On a motion for judgment on the pleadings, defendants' arguments fail. First, plaintiff states that it was policy that medical information and prescriptions accompany an inmate being transferred. Second, plaintiff states this was not done. Third, plaintiff contends that he even requested the policy be following in that he requested his medication be sent. Fourth, plaintiff contends that due to defendants' failure to follow policy he suffered a serious medical illness. Gardner, 109 F.3d at 430. On a motion for judgment on the pleadings, the matter may not be dismissed.
Notably, defendants assertion of qualified immunity is not appropriate at this time. The doctrine of qualified immunity provides that "government officials performing discretionary functions generally are shielded from liability for civil damages insofar as their conduct does not violate clearly established statutory or constitutional rights of which a reasonable person would have known." Harlow v. Fitzgerald, 457 U.S. 800, 818 (1982): see Reichle v. Howards, 132 S. Ct. 2088, 2093 (2012); Brandon v. Holt, 469 U.S. 464, 472-73 (1985). Qualified immunity protects "all but the plainly incompetent or those who knowingly violate the law." Malley v. Briggs, 475 U.S. 335, 341 (1986); see Reichle, 132 S. Ct. at 2093; Messerschmidt v. Millender, 132 S. Ct. 1235, 1244 (2012); Ashcroft v. al-Kidd, 131 S. Ct. 2074, 2085 (2011): Pearson v. Callahan, 555 U.S. 223, 231-32 (2009).

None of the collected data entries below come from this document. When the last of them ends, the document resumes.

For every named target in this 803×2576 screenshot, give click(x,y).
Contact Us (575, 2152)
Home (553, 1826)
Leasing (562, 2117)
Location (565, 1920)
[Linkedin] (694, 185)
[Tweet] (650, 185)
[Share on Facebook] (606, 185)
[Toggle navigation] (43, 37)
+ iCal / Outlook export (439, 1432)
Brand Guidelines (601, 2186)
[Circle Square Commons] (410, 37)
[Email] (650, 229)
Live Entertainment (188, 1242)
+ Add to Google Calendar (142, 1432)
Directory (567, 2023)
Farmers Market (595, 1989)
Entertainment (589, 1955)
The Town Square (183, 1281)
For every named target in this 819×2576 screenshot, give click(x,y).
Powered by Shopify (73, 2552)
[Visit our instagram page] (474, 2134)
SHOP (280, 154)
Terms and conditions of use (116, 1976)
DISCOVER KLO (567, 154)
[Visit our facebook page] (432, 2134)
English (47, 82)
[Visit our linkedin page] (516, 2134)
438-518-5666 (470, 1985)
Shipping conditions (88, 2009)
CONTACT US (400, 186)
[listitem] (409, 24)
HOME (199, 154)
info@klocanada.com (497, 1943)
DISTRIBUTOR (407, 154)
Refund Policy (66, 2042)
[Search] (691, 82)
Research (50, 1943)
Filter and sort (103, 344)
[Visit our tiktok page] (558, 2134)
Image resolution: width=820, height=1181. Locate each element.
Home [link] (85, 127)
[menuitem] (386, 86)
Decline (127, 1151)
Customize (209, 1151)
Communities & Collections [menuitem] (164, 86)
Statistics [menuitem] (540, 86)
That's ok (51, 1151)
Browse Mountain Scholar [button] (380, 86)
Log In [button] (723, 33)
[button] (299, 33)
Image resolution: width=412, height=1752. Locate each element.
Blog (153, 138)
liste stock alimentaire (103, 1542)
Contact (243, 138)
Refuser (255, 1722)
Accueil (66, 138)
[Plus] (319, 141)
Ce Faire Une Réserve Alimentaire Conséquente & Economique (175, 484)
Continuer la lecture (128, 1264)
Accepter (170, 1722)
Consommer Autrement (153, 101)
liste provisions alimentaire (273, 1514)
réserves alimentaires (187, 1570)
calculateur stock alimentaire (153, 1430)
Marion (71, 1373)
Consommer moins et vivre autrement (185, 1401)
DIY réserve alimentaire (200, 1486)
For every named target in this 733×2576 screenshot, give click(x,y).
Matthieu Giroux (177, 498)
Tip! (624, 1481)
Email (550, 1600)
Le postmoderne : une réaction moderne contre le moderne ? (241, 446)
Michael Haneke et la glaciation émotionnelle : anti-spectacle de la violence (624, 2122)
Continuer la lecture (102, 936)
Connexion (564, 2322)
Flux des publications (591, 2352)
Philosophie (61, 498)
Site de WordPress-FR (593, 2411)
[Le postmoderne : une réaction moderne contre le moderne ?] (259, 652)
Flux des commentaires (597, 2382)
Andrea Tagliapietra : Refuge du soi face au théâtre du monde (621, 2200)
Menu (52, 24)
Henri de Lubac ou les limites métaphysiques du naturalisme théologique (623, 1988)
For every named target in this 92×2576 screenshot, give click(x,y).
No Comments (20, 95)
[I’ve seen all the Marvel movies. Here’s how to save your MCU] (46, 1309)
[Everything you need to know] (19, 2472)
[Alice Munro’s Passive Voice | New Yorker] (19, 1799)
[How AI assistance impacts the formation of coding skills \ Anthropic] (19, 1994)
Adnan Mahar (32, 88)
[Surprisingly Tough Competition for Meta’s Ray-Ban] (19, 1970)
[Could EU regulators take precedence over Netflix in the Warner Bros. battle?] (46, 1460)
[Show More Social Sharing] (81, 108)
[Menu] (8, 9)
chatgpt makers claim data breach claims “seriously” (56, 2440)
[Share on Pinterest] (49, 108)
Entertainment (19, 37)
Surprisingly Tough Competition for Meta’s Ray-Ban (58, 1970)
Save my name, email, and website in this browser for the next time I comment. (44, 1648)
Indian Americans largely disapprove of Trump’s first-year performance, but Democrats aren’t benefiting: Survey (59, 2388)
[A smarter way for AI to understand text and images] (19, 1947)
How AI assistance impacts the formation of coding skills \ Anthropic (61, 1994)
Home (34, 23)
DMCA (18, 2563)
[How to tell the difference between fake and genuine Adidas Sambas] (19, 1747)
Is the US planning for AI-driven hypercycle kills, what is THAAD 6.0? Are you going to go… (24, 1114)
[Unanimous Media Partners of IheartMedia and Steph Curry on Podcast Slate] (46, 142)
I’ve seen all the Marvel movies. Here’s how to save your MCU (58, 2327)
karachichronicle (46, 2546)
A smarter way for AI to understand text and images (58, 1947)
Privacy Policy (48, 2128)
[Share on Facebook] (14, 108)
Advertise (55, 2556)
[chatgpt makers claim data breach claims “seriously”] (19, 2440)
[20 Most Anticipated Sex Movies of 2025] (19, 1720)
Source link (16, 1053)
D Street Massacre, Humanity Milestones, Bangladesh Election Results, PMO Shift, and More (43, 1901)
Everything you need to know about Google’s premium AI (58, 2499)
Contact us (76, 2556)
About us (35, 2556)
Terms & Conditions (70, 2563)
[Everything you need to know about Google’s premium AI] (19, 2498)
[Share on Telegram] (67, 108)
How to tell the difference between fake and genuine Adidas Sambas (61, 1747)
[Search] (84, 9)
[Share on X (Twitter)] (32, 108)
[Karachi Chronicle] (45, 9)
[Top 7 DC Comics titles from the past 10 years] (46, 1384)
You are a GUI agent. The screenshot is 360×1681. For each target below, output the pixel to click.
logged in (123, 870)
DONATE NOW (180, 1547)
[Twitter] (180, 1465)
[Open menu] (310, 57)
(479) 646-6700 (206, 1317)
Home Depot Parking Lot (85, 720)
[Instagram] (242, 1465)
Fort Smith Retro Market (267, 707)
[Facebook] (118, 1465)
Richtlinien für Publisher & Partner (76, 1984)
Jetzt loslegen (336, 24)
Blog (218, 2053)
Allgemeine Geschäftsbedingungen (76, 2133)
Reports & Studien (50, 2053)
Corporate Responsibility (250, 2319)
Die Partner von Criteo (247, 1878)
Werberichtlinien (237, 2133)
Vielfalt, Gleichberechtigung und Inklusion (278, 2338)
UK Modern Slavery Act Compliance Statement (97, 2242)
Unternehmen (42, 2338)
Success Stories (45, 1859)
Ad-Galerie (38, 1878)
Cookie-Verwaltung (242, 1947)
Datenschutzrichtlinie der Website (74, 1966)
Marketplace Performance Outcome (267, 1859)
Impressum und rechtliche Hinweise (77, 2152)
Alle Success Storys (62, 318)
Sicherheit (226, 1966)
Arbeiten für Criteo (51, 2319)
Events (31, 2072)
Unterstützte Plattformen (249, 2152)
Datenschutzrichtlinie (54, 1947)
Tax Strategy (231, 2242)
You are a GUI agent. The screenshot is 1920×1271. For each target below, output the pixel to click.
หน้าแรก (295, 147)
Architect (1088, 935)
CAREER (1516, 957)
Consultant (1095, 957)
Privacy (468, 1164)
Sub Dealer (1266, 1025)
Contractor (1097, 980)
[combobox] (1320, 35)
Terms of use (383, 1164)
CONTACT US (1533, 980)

The court must ask two questions to determine whether qualified immunity applies. See, e.g., Reichle, 132 S. Ct. at 2093; Pearson, 555 U.S. at 232; Brockington v. Boykins, 637 F.3d 503, 506 (4th Cir. 2011); Doe ex rel. Johnson v. S.C. Dep't of Soc. Servs., 597 F.3d 163, 169 (4th Cir. 2010); Unus v. Kane, 565 F.3d 103, 123 n.24 (4th Cir. 2009); Miller v. Prince George's Cnty., 475 F.3d 621, 626-27 (4th Cir. 2007). Courts have discretion about which question to address first. Pearson, 555 U.S. at 236. The court must determine "whether the facts that a plaintiff has alleged . . . make out a violation of a constitutional right." Id. at 232. The court also must determine "whether the right at issue was clearly established at the time of defendant's alleged misconduct." Id. (quotation omitted). "A Government official's conduct violates clearly established law when, at the time of the challenged conduct, [t]he contours of [a] right [are] sufficiently clear that every reasonable official would have understood that what he is doing violates that right." al-Kidd, 131 S. Ct. at 2083 (quotations omitted) (alterations in original). The United States Supreme Court does "not require a case directly on point, but existing precedent must have placed the statutory or constitutional question beyond debate." Id.; see Reichle, 132 S. Ct. at 2093. Thus, defendants are entitled to qualified immunity grounds if the answer to either question is "no." See, e.g., Reichle, 132 S. Ct. at 2093; al-Kidd, 131 S. Ct. at 2080; Miller, 475 F.3d at 627; Bostic v. Rodriguez, 667 F. Supp. 2d 591, 606 (E.D.N.C. 2009). Here, the record as it currently presents itself precludes a determination of qualified immunity. On a more fully developed record, defendants may reassert this defense.
Conclusion
Accordingly, the motion for judgment on the pleading is DENIED [D.E. 37]. SO ORDERED, this the 5 day of January 2015.